Saved data entries:
Start of Block
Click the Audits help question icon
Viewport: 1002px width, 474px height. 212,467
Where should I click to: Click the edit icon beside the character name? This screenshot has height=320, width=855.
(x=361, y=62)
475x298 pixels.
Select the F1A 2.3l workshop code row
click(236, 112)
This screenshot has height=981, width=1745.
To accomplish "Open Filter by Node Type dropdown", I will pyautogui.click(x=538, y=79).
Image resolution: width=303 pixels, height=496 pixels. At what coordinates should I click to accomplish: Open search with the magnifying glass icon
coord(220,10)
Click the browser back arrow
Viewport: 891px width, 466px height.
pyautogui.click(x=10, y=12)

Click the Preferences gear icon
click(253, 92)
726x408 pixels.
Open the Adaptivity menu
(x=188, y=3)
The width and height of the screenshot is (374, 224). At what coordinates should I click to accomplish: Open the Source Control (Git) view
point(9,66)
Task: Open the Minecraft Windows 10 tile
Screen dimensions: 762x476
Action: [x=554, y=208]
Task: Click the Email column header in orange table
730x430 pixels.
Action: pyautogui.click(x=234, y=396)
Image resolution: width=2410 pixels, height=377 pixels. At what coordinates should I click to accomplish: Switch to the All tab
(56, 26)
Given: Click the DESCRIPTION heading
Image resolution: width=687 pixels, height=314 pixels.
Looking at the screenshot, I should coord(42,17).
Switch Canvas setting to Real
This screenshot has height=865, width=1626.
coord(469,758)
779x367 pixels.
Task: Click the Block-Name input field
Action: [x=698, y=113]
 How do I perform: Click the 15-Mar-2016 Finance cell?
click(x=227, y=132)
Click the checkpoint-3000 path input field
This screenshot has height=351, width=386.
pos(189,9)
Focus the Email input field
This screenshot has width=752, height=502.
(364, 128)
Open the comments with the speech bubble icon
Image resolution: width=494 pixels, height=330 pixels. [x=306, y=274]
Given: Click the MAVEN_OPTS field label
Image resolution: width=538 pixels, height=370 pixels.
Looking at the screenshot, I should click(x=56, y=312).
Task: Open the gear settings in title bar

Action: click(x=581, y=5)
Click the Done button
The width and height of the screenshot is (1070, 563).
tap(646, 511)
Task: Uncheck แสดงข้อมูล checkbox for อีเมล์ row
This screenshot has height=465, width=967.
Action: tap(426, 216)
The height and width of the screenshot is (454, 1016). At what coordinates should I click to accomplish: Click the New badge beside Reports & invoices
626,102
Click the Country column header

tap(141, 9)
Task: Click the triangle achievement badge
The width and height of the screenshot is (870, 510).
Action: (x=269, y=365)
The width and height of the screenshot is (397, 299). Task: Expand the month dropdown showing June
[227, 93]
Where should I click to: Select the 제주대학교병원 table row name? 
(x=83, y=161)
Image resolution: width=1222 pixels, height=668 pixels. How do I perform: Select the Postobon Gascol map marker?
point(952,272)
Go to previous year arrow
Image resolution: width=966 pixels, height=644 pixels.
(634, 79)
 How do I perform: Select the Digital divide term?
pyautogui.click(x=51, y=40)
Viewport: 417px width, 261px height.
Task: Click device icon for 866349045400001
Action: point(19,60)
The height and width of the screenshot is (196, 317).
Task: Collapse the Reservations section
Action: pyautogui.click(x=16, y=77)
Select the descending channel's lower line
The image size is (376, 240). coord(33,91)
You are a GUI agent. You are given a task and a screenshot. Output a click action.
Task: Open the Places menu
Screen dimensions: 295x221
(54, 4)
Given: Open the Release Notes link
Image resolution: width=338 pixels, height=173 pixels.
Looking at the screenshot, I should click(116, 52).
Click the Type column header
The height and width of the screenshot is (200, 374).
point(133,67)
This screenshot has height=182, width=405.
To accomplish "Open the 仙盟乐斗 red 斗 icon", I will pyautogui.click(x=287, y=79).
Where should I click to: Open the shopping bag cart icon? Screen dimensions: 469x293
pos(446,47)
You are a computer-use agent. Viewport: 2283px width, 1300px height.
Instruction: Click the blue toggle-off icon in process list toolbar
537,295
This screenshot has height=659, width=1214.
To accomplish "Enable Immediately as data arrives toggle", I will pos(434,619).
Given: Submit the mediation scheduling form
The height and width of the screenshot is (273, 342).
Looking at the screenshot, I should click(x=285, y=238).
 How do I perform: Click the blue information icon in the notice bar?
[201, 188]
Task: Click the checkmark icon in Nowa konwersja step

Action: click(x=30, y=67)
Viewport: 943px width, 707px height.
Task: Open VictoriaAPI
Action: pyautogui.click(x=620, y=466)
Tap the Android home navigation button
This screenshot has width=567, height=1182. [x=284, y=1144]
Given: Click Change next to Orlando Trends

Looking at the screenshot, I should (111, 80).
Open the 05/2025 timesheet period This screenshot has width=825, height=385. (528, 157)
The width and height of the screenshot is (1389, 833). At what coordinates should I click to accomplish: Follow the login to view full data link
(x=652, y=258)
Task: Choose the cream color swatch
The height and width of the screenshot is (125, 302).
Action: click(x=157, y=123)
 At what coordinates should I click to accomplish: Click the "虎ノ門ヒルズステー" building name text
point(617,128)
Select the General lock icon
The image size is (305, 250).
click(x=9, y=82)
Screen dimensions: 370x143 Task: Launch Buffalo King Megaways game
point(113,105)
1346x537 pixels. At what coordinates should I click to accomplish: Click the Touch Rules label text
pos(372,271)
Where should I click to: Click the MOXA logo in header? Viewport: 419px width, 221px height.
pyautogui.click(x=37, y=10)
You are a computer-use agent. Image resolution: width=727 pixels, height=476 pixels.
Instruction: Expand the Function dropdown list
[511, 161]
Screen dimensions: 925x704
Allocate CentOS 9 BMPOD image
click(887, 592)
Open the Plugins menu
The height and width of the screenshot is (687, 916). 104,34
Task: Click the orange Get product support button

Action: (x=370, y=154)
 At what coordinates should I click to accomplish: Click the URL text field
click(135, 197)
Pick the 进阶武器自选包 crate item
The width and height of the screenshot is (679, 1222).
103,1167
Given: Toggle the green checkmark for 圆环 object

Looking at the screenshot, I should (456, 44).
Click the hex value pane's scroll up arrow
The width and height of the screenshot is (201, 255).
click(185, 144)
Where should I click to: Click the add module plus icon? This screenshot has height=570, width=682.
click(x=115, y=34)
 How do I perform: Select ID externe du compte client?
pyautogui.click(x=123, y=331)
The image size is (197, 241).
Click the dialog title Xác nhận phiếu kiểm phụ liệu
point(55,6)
End of Block
ASSIGNMENT: What is needed is an exact transcription of every entry above.

COMPLETED EXERCISE:
Click the Audits help question icon
Viewport: 1002px width, 474px height. 212,467
Where should I click to: Click the edit icon beside the character name? This screenshot has height=320, width=855.
(x=361, y=62)
475x298 pixels.
Select the F1A 2.3l workshop code row
click(236, 112)
This screenshot has height=981, width=1745.
To accomplish "Open Filter by Node Type dropdown", I will pyautogui.click(x=538, y=79).
Image resolution: width=303 pixels, height=496 pixels. At what coordinates should I click to accomplish: Open search with the magnifying glass icon
coord(220,10)
Click the browser back arrow
Viewport: 891px width, 466px height.
pyautogui.click(x=10, y=12)

Click the Preferences gear icon
click(253, 92)
726x408 pixels.
Open the Adaptivity menu
(x=188, y=3)
The width and height of the screenshot is (374, 224). At what coordinates should I click to accomplish: Open the Source Control (Git) view
point(9,66)
Task: Open the Minecraft Windows 10 tile
Screen dimensions: 762x476
Action: [x=554, y=208]
Task: Click the Email column header in orange table
730x430 pixels.
Action: pyautogui.click(x=234, y=396)
Image resolution: width=2410 pixels, height=377 pixels. At what coordinates should I click to accomplish: Switch to the All tab
(56, 26)
Given: Click the DESCRIPTION heading
Image resolution: width=687 pixels, height=314 pixels.
Looking at the screenshot, I should coord(42,17).
Switch Canvas setting to Real
This screenshot has height=865, width=1626.
coord(469,758)
779x367 pixels.
Task: Click the Block-Name input field
Action: [x=698, y=113]
 How do I perform: Click the 15-Mar-2016 Finance cell?
click(x=227, y=132)
Click the checkpoint-3000 path input field
This screenshot has height=351, width=386.
pos(189,9)
Focus the Email input field
This screenshot has width=752, height=502.
(364, 128)
Open the comments with the speech bubble icon
Image resolution: width=494 pixels, height=330 pixels. [x=306, y=274]
Given: Click the MAVEN_OPTS field label
Image resolution: width=538 pixels, height=370 pixels.
Looking at the screenshot, I should click(x=56, y=312).
Task: Open the gear settings in title bar

Action: click(x=581, y=5)
Click the Done button
The width and height of the screenshot is (1070, 563).
tap(646, 511)
Task: Uncheck แสดงข้อมูล checkbox for อีเมล์ row
This screenshot has height=465, width=967.
Action: tap(426, 216)
The height and width of the screenshot is (454, 1016). At what coordinates should I click to accomplish: Click the New badge beside Reports & invoices
626,102
Click the Country column header

tap(141, 9)
Task: Click the triangle achievement badge
The width and height of the screenshot is (870, 510).
Action: (x=269, y=365)
The width and height of the screenshot is (397, 299). Task: Expand the month dropdown showing June
[227, 93]
Where should I click to: Select the 제주대학교병원 table row name? 
(x=83, y=161)
Image resolution: width=1222 pixels, height=668 pixels. How do I perform: Select the Postobon Gascol map marker?
point(952,272)
Go to previous year arrow
Image resolution: width=966 pixels, height=644 pixels.
(634, 79)
 How do I perform: Select the Digital divide term?
pyautogui.click(x=51, y=40)
Viewport: 417px width, 261px height.
Task: Click device icon for 866349045400001
Action: point(19,60)
The height and width of the screenshot is (196, 317).
Task: Collapse the Reservations section
Action: pyautogui.click(x=16, y=77)
Select the descending channel's lower line
The image size is (376, 240). coord(33,91)
You are a GUI agent. You are given a task and a screenshot. Output a click action.
Task: Open the Places menu
Screen dimensions: 295x221
(54, 4)
Given: Open the Release Notes link
Image resolution: width=338 pixels, height=173 pixels.
Looking at the screenshot, I should click(116, 52).
Click the Type column header
The height and width of the screenshot is (200, 374).
point(133,67)
This screenshot has height=182, width=405.
To accomplish "Open the 仙盟乐斗 red 斗 icon", I will pyautogui.click(x=287, y=79).
Where should I click to: Open the shopping bag cart icon? Screen dimensions: 469x293
pos(446,47)
You are a computer-use agent. Viewport: 2283px width, 1300px height.
Instruction: Click the blue toggle-off icon in process list toolbar
537,295
This screenshot has height=659, width=1214.
To accomplish "Enable Immediately as data arrives toggle", I will pos(434,619).
Given: Submit the mediation scheduling form
The height and width of the screenshot is (273, 342).
Looking at the screenshot, I should click(x=285, y=238).
 How do I perform: Click the blue information icon in the notice bar?
[201, 188]
Task: Click the checkmark icon in Nowa konwersja step

Action: click(x=30, y=67)
Viewport: 943px width, 707px height.
Task: Open VictoriaAPI
Action: pyautogui.click(x=620, y=466)
Tap the Android home navigation button
This screenshot has width=567, height=1182. [x=284, y=1144]
Given: Click Change next to Orlando Trends

Looking at the screenshot, I should (111, 80).
Open the 05/2025 timesheet period This screenshot has width=825, height=385. (528, 157)
The width and height of the screenshot is (1389, 833). At what coordinates should I click to accomplish: Follow the login to view full data link
(x=652, y=258)
Task: Choose the cream color swatch
The height and width of the screenshot is (125, 302).
Action: click(x=157, y=123)
 At what coordinates should I click to accomplish: Click the "虎ノ門ヒルズステー" building name text
point(617,128)
Select the General lock icon
The image size is (305, 250).
click(x=9, y=82)
Screen dimensions: 370x143 Task: Launch Buffalo King Megaways game
point(113,105)
1346x537 pixels. At what coordinates should I click to accomplish: Click the Touch Rules label text
pos(372,271)
Where should I click to: Click the MOXA logo in header? Viewport: 419px width, 221px height.
pyautogui.click(x=37, y=10)
You are a computer-use agent. Image resolution: width=727 pixels, height=476 pixels.
Instruction: Expand the Function dropdown list
[511, 161]
Screen dimensions: 925x704
Allocate CentOS 9 BMPOD image
click(887, 592)
Open the Plugins menu
The height and width of the screenshot is (687, 916). 104,34
Task: Click the orange Get product support button

Action: (x=370, y=154)
 At what coordinates should I click to accomplish: Click the URL text field
click(135, 197)
Pick the 进阶武器自选包 crate item
The width and height of the screenshot is (679, 1222).
103,1167
Given: Toggle the green checkmark for 圆环 object

Looking at the screenshot, I should (456, 44).
Click the hex value pane's scroll up arrow
The width and height of the screenshot is (201, 255).
click(185, 144)
Where should I click to: Click the add module plus icon? This screenshot has height=570, width=682.
click(x=115, y=34)
 How do I perform: Select ID externe du compte client?
pyautogui.click(x=123, y=331)
The image size is (197, 241).
Click the dialog title Xác nhận phiếu kiểm phụ liệu
point(55,6)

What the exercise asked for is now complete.